Radny miejski Wojciech Dorżynkiewicz próbuje odnaleźć sprawcę wycieku informacji z Miejskiej Biblioteki Publicznej dotyczących jego zadłużenia w tej placówce. Próbował poprzez struktury miasta. Bez skutku. Miasto twierdzi, że o przecieku musi rozmawiać z dyrektorem MBP.
Kilka dni temu Radio Szczecin ujawniło, że radny miejski niezrzeszony Wojciech Dorżynkiewicz (członek Komisji Kultury Rady Miasta, pracownik gabinetu marszałka województwa oraz sztabowiec posła Sławomira Nitrasa – kandydata PO i Nowoczesnej na prezydenta miasta) ma kilkutysięczny dług w Miejskiej Bibliotece Publicznej za wypożyczone przed laty i nieoddane książki. Radny od razu zadeklarował uregulowanie zaległości. Ale przy okazji wszczął własne, prywatne śledztwo, skąd dziennikarze otrzymali informacje na temat jego książkowego długu. Złożył w tej sprawie tzw. zapytanie do prezydenta miasta.
– W ostatnich dniach z Miejskiej Biblioteki Publicznej wyciekły dane na mój temat dotyczące książek, które nie zostały zwrócone do biblioteki w terminie. Informację jako pierwszy podał pan Tomasz Duklanowski, pracujący w roli dziennikarza w Radio Szczecin, a prywatnie kuzyn radnego PiS. W związku z ustawą o ochronie danych osobowych i tzw. RODO proszę o informację, jak doszło do wycieku wrażliwych danych do Pana Tomasza Duklanowskiego – napisał Dorżynkiewicz.

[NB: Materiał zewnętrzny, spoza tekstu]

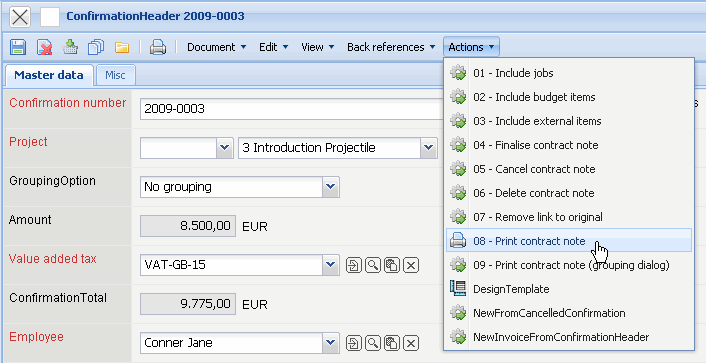
Task: Click the Save floppy disk icon
Action: 18,47
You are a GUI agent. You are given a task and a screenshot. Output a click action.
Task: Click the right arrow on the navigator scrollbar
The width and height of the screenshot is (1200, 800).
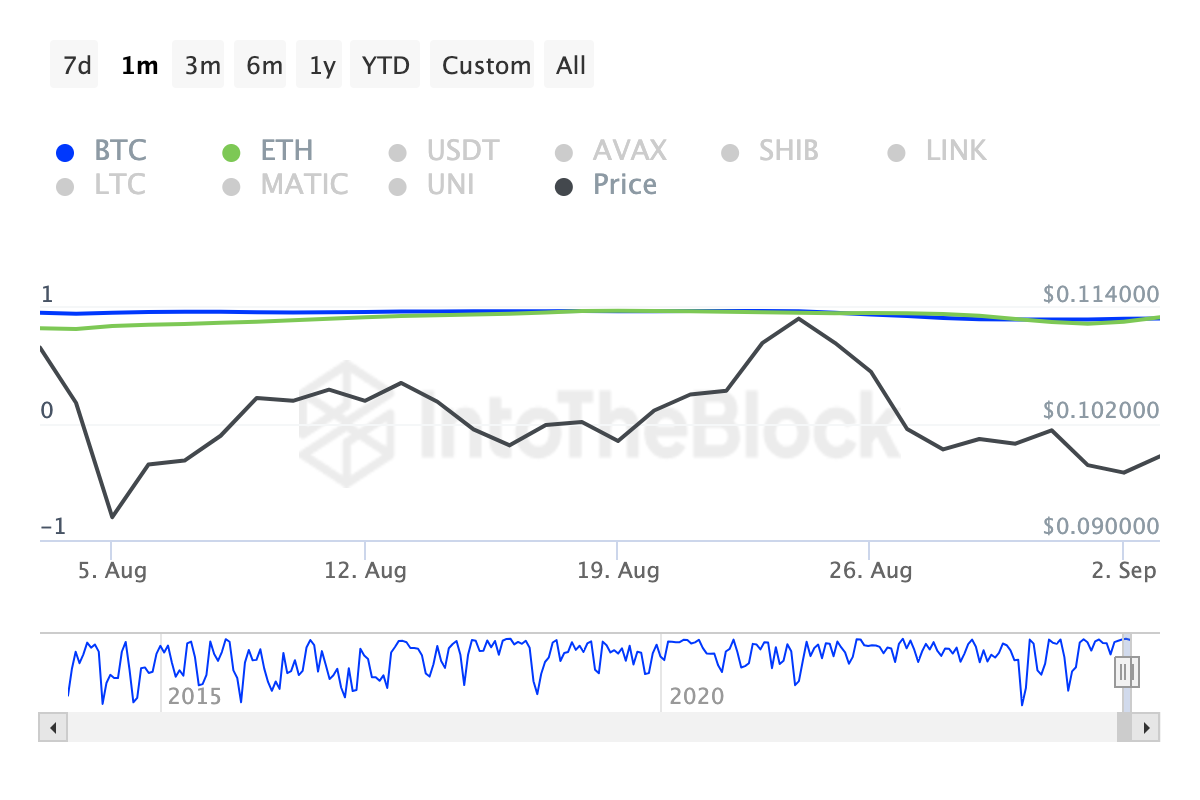(1148, 728)
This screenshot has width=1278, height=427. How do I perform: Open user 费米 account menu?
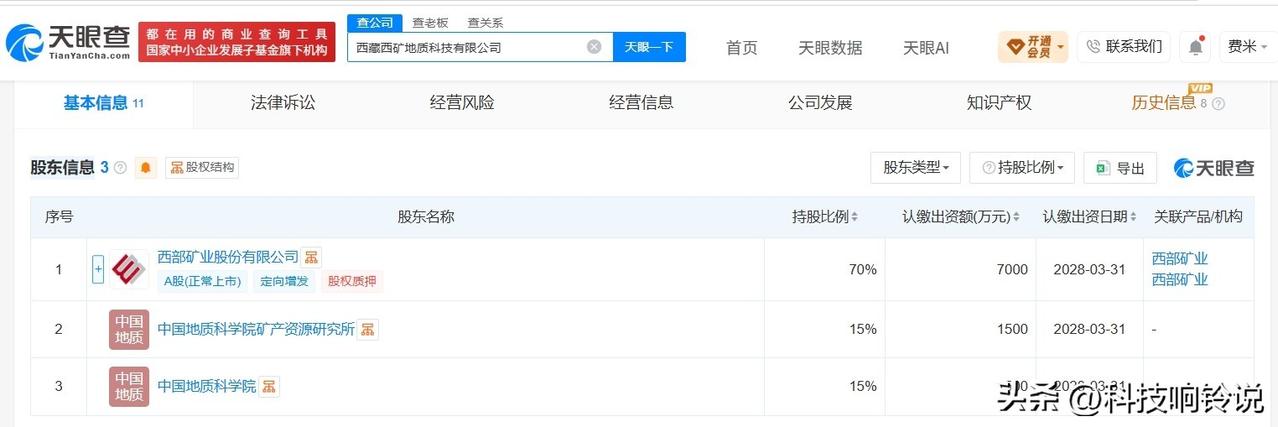click(1247, 47)
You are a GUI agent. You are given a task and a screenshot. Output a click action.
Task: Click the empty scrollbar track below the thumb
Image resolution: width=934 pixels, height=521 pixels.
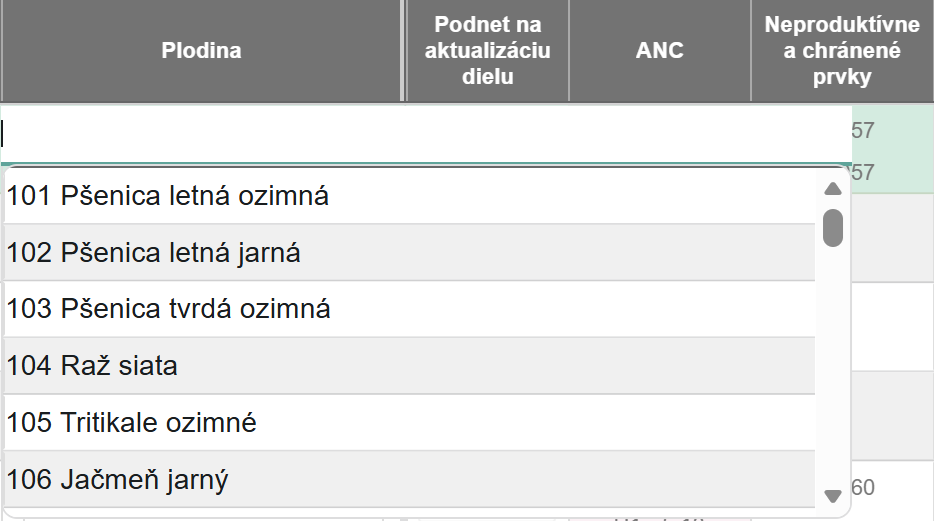tap(832, 370)
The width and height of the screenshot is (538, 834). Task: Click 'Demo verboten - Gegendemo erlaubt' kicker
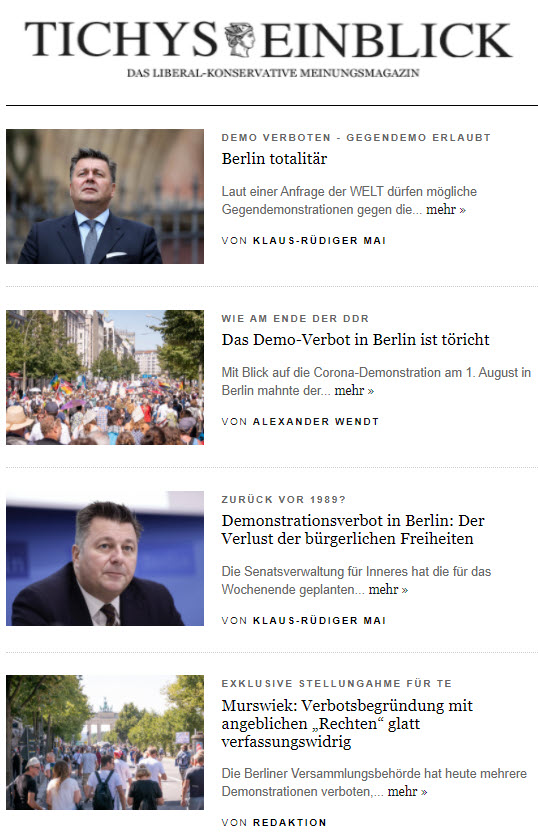tap(356, 137)
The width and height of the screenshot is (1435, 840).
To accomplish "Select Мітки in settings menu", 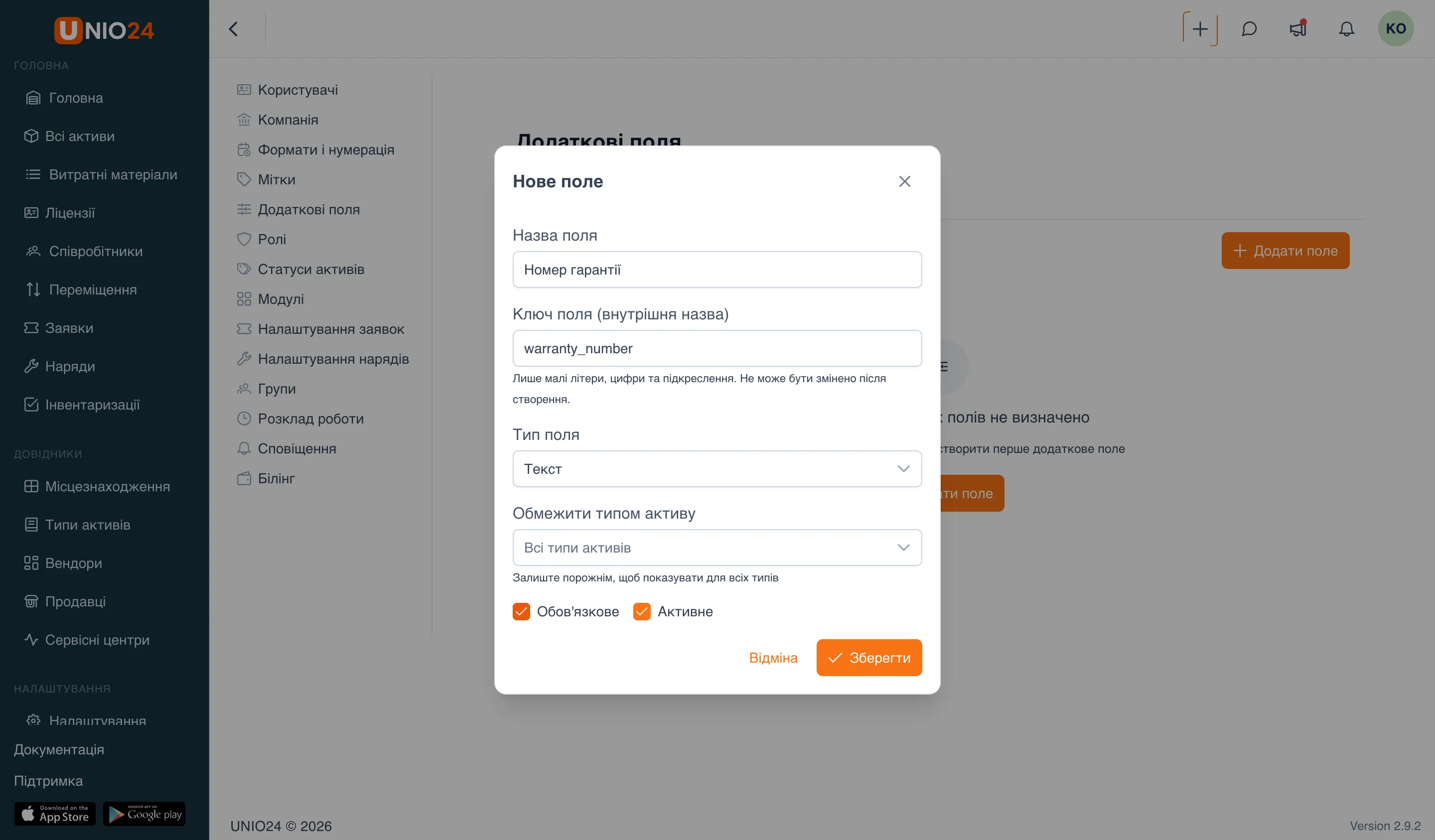I will [x=277, y=179].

Radny domaga się także ujawnienia, kto miał dostęp do tych danych, czy zostało przeprowadzone jakieś postępowanie wyjaśniające w związku z ujawnieniem danych osobowych czytelnika, czy informacje o wysokości zadłużenia poza Miejską Biblioteką Publiczną posiadają inne podmioty, czy dane pozostałych czytelników są bezpieczne, jak wygląda procedura MBP przeprowadzana po wycieku danych osobowych i jakie kroki podjęła Miejska Biblioteka Publiczna po ujawnieniu danych.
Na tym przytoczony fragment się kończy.